## Aim of the task
Without any images, write the data out exactly as it appears.

Data to use: Begin

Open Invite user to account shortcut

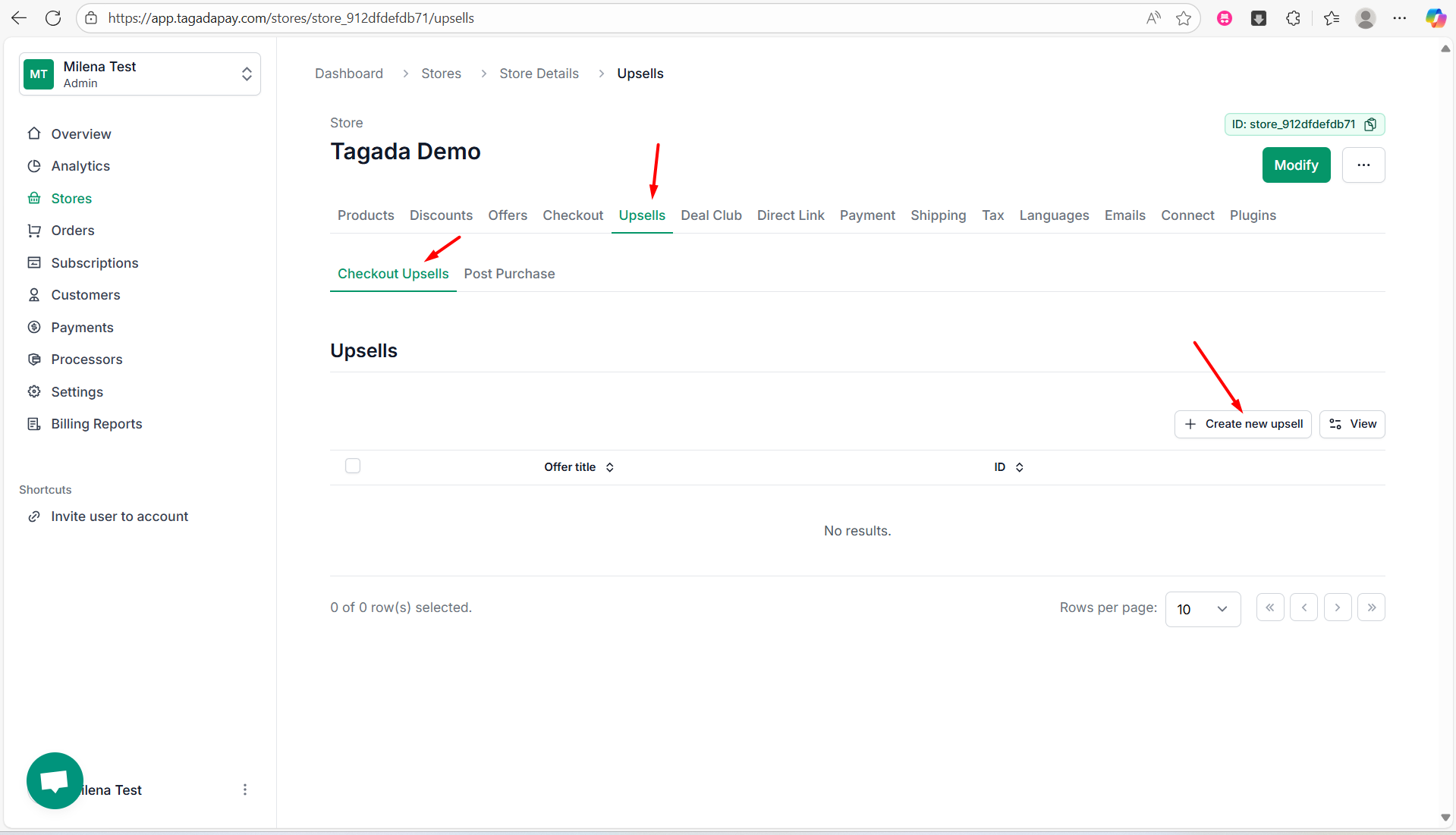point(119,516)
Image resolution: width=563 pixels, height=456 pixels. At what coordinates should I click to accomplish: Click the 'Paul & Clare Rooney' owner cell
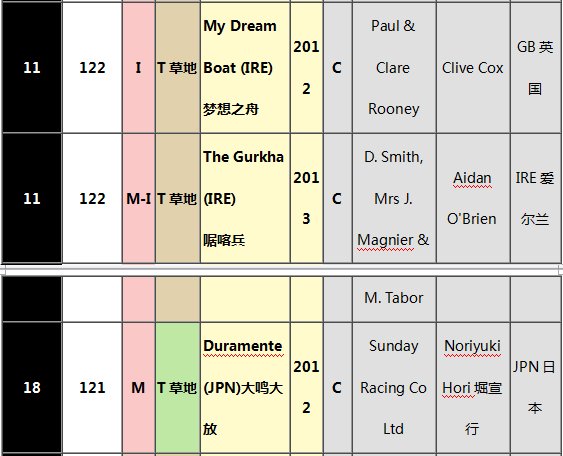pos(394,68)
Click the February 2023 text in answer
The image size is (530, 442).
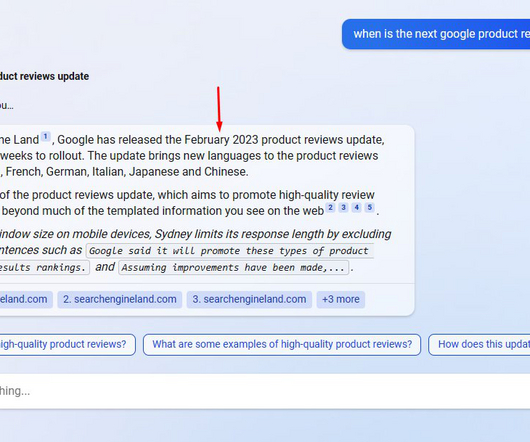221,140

Data to use: End

## Reply to the task
Open Invite user to account shortcut

point(119,516)
Image resolution: width=563 pixels, height=456 pixels. At what coordinates should I click to accomplish: Click the 'Paul & Clare Rooney' owner cell
pos(394,68)
Click the February 2023 text in answer
The image size is (530, 442).
221,140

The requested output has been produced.